[Record excerpts — start]

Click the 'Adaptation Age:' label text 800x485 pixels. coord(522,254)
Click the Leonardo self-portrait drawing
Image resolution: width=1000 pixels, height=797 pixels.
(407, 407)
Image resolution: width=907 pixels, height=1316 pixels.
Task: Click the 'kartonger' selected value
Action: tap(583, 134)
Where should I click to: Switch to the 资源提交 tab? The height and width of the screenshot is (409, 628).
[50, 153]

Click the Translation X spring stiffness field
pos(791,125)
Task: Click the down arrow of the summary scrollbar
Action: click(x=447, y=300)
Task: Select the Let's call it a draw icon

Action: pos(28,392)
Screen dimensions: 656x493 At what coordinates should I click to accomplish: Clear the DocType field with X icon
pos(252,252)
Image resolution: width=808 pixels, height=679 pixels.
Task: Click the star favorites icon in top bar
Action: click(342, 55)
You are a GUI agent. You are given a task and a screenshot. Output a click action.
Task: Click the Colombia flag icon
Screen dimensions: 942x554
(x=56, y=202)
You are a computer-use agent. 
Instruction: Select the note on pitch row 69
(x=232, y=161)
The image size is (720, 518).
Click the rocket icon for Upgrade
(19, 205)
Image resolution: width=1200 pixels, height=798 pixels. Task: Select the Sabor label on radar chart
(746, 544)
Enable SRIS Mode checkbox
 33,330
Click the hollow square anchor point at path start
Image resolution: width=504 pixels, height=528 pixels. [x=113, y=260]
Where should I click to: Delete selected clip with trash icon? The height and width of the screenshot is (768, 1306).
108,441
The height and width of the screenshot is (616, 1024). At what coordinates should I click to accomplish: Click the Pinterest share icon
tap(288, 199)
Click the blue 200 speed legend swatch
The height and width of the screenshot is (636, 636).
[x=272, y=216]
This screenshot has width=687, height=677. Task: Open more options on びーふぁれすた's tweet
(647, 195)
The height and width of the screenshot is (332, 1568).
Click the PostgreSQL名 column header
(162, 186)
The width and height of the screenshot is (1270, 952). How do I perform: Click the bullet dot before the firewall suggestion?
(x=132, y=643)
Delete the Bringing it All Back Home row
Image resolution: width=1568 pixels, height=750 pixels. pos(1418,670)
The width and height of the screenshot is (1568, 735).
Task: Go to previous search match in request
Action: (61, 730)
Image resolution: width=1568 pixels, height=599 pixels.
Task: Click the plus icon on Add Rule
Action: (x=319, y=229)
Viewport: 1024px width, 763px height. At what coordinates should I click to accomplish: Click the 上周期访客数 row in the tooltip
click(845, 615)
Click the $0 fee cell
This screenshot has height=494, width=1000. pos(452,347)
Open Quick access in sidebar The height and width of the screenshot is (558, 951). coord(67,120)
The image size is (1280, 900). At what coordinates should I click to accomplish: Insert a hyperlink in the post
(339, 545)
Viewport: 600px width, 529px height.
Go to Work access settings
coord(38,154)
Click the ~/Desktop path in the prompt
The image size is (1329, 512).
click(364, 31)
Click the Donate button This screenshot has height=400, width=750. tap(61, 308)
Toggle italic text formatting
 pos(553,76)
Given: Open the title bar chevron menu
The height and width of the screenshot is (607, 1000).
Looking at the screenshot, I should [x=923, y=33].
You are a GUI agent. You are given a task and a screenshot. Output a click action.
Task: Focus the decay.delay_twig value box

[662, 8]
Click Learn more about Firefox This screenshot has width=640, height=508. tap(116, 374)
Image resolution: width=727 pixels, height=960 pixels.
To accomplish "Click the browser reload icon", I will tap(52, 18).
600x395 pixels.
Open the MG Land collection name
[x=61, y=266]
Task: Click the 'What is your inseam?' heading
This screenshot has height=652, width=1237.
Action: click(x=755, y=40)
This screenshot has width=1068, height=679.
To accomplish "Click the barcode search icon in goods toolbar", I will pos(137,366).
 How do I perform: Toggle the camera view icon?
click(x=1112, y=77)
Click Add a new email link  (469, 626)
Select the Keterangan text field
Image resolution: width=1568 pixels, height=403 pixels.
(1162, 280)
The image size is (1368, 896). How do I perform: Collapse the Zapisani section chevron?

[Record excerpts — finish]

**What you need to do:** Say every entry again, exactly as it reads.

**Written reply:**
Click the 'Adaptation Age:' label text 800x485 pixels. coord(522,254)
Click the Leonardo self-portrait drawing
Image resolution: width=1000 pixels, height=797 pixels.
(407, 407)
Image resolution: width=907 pixels, height=1316 pixels.
Task: Click the 'kartonger' selected value
Action: tap(583, 134)
Where should I click to: Switch to the 资源提交 tab? The height and width of the screenshot is (409, 628).
[50, 153]

Click the Translation X spring stiffness field
pos(791,125)
Task: Click the down arrow of the summary scrollbar
Action: click(x=447, y=300)
Task: Select the Let's call it a draw icon

Action: pos(28,392)
Screen dimensions: 656x493 At what coordinates should I click to accomplish: Clear the DocType field with X icon
pos(252,252)
Image resolution: width=808 pixels, height=679 pixels.
Task: Click the star favorites icon in top bar
Action: click(342, 55)
You are a GUI agent. You are given a task and a screenshot. Output a click action.
Task: Click the Colombia flag icon
Screen dimensions: 942x554
(x=56, y=202)
You are a computer-use agent. 
Instruction: Select the note on pitch row 69
(x=232, y=161)
The image size is (720, 518).
Click the rocket icon for Upgrade
(19, 205)
Image resolution: width=1200 pixels, height=798 pixels. Task: Select the Sabor label on radar chart
(746, 544)
Enable SRIS Mode checkbox
 33,330
Click the hollow square anchor point at path start
Image resolution: width=504 pixels, height=528 pixels. [x=113, y=260]
Where should I click to: Delete selected clip with trash icon? The height and width of the screenshot is (768, 1306).
108,441
The height and width of the screenshot is (616, 1024). At what coordinates should I click to accomplish: Click the Pinterest share icon
tap(288, 199)
Click the blue 200 speed legend swatch
The height and width of the screenshot is (636, 636).
[x=272, y=216]
This screenshot has width=687, height=677. Task: Open more options on びーふぁれすた's tweet
(647, 195)
The height and width of the screenshot is (332, 1568).
Click the PostgreSQL名 column header
(162, 186)
The width and height of the screenshot is (1270, 952). How do I perform: Click the bullet dot before the firewall suggestion?
(x=132, y=643)
Delete the Bringing it All Back Home row
Image resolution: width=1568 pixels, height=750 pixels. pos(1418,670)
The width and height of the screenshot is (1568, 735).
Task: Go to previous search match in request
Action: (61, 730)
Image resolution: width=1568 pixels, height=599 pixels.
Task: Click the plus icon on Add Rule
Action: (x=319, y=229)
Viewport: 1024px width, 763px height. At what coordinates should I click to accomplish: Click the 上周期访客数 row in the tooltip
click(845, 615)
Click the $0 fee cell
This screenshot has height=494, width=1000. pos(452,347)
Open Quick access in sidebar The height and width of the screenshot is (558, 951). coord(67,120)
The image size is (1280, 900). At what coordinates should I click to accomplish: Insert a hyperlink in the post
(339, 545)
Viewport: 600px width, 529px height.
Go to Work access settings
coord(38,154)
Click the ~/Desktop path in the prompt
The image size is (1329, 512).
click(364, 31)
Click the Donate button This screenshot has height=400, width=750. tap(61, 308)
Toggle italic text formatting
 pos(553,76)
Given: Open the title bar chevron menu
The height and width of the screenshot is (607, 1000).
Looking at the screenshot, I should [x=923, y=33].
You are a GUI agent. You are given a task and a screenshot. Output a click action.
Task: Focus the decay.delay_twig value box

[662, 8]
Click Learn more about Firefox This screenshot has width=640, height=508. tap(116, 374)
Image resolution: width=727 pixels, height=960 pixels.
To accomplish "Click the browser reload icon", I will tap(52, 18).
600x395 pixels.
Open the MG Land collection name
[x=61, y=266]
Task: Click the 'What is your inseam?' heading
This screenshot has height=652, width=1237.
Action: click(x=755, y=40)
This screenshot has width=1068, height=679.
To accomplish "Click the barcode search icon in goods toolbar", I will pos(137,366).
 How do I perform: Toggle the camera view icon?
click(x=1112, y=77)
Click Add a new email link  (469, 626)
Select the Keterangan text field
Image resolution: width=1568 pixels, height=403 pixels.
(1162, 280)
The image size is (1368, 896). How do I perform: Collapse the Zapisani section chevron?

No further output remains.